Reviewing the album in Christgau's Record Guide: Rock Albums of the Seventies (1981), Robert Christgau wrote: "Power poppers (remember them?) suck this stuff up, and I understand why—not only does its songcraft surpass that of the band's debut, but it also isn't quite as sophomoric. It's sophomoric enough, though, and like so many such records makes you wonder where the power is. Not in the vision, that's for sure. And not in the beat. Great song: 'Up the Junction.'"

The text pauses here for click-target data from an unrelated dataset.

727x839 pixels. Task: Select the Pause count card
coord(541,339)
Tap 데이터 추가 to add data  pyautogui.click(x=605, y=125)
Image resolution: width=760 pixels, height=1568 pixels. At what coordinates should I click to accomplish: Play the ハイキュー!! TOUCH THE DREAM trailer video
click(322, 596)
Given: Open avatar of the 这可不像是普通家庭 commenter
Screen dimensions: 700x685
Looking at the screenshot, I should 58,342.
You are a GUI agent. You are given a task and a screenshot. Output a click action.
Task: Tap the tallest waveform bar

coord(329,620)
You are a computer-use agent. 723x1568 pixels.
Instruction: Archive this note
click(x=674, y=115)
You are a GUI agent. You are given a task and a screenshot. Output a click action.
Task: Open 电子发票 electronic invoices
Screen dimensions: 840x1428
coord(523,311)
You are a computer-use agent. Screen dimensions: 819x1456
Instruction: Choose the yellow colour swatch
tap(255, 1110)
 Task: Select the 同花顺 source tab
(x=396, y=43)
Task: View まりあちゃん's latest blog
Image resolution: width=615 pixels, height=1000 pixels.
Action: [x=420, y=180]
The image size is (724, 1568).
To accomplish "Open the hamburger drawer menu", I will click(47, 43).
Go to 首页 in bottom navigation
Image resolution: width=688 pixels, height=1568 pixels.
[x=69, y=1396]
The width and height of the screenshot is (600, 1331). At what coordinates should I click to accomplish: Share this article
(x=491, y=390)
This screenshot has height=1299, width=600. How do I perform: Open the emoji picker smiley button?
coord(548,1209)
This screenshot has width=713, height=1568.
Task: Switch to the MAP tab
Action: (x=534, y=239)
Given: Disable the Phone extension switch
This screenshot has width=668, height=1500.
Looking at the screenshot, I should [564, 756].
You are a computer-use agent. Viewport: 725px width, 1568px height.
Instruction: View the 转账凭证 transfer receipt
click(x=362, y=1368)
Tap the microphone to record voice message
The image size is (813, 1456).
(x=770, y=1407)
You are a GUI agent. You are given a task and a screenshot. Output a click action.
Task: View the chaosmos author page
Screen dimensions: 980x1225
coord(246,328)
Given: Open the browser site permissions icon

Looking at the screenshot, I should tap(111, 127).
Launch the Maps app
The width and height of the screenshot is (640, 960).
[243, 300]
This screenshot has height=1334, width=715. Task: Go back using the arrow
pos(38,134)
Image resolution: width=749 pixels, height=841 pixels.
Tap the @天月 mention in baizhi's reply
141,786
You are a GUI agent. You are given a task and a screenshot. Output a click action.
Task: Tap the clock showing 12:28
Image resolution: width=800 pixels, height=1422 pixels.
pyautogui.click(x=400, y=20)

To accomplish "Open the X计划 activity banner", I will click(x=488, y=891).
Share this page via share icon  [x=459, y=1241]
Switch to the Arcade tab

In 1995, Chris Woodstra proclaimed Cool for Cats to be a "pure pop masterpiece" in the All Music Guide to Rock.

Professional ratings
Review scores
| Source | Rating |
| AllMusic | Star Half star |
| Encyclopedia of Popular Music | Star |
| Music Week | Star |
| The Rolling Stone Album Guide | Star Half star |
| Smash Hits | 9/10 |
| Uncut | 9/10 |
| The Village Voice | B |

==Track listing==
All songs written by Chris Difford and Glenn Tilbrook except "Hop, Skip & Jump", by Difford and Jools Holland.
1. "Slap & Tickle" – 4:00
2. "Revue" – 2:30
3. "Touching Me Touching You" – 2:25
4. "It's Not Cricket" – 2:35
5. "It's So Dirty" – 3:11
6. "The Knack" – 4:34
7. "Hop, Skip & Jump" – 2:46
8. "Up the Junction" – 3:12
9. "Hard to Find" – 3:37
10. "Slightly Drunk" – 2:41
11. "Goodbye Girl" – 3:08
12. "Cool for Cats" – 3:39

===Bonus tracks (1997 reissue)===
1. - "I Must Go" – 2:16
2. "Ain't It Sad" – 3:29

===Bonus tracks (2007 Japanese remaster)===
(Note: These bonus tracks precede the 1997 bonus tracks on the album.)
1. "Saints Alive" – 2:30
2. "All's Well" – 2:27
3. "Christmas Day" – 3:53
4. "Going Crazy" – 3:53
5. "Blood and Guts" – 5:01

==Personnel==
Squeeze
- Glenn Tilbrook – keyboards, lead guitars, vocals
- Jools Holland – keyboards, vocals (7)
- Chris Difford – rhythm guitars, vocals
- Harri Kakoulli – bass
- Gilson Lavis – drums

Production and technical
- Squeeze – producers, arrangements
- John Wood – producer, arrangements
- Brian Humphries – engineer
- Andrew Lumm – engineer
- Laurence Burrage – assistant engineer
- Michael Ross – art direction
- Geoff Halpin – original sleeve design
- Jeffrey Kent Ayeroff – artwork
- Janette Beckman – photography
- Mark Hanauer – photography
- Chuck Beeson – cover design
- Cindy Marsh – illustrations
- Glenn Tilbrook – digital remastering
- Roger Wake – digital remastering

==Charts==

Chart performance for Cool for Cats
| Chart (1979) | Peak position |
|---|---|
| Australian Albums (Kent Music Report) | 18 |
| UK Albums (Official Charts Company) | 45 |

==Certifications==

Certifications for Cool for Cats
| Region | Certification | Certified units/sales |
| Australia (ARIA) | Gold | 20,000^{^} |
| United Kingdom (BPI) | Silver | 60,000^{^} |
^{^} Shipments figures based on certification alone.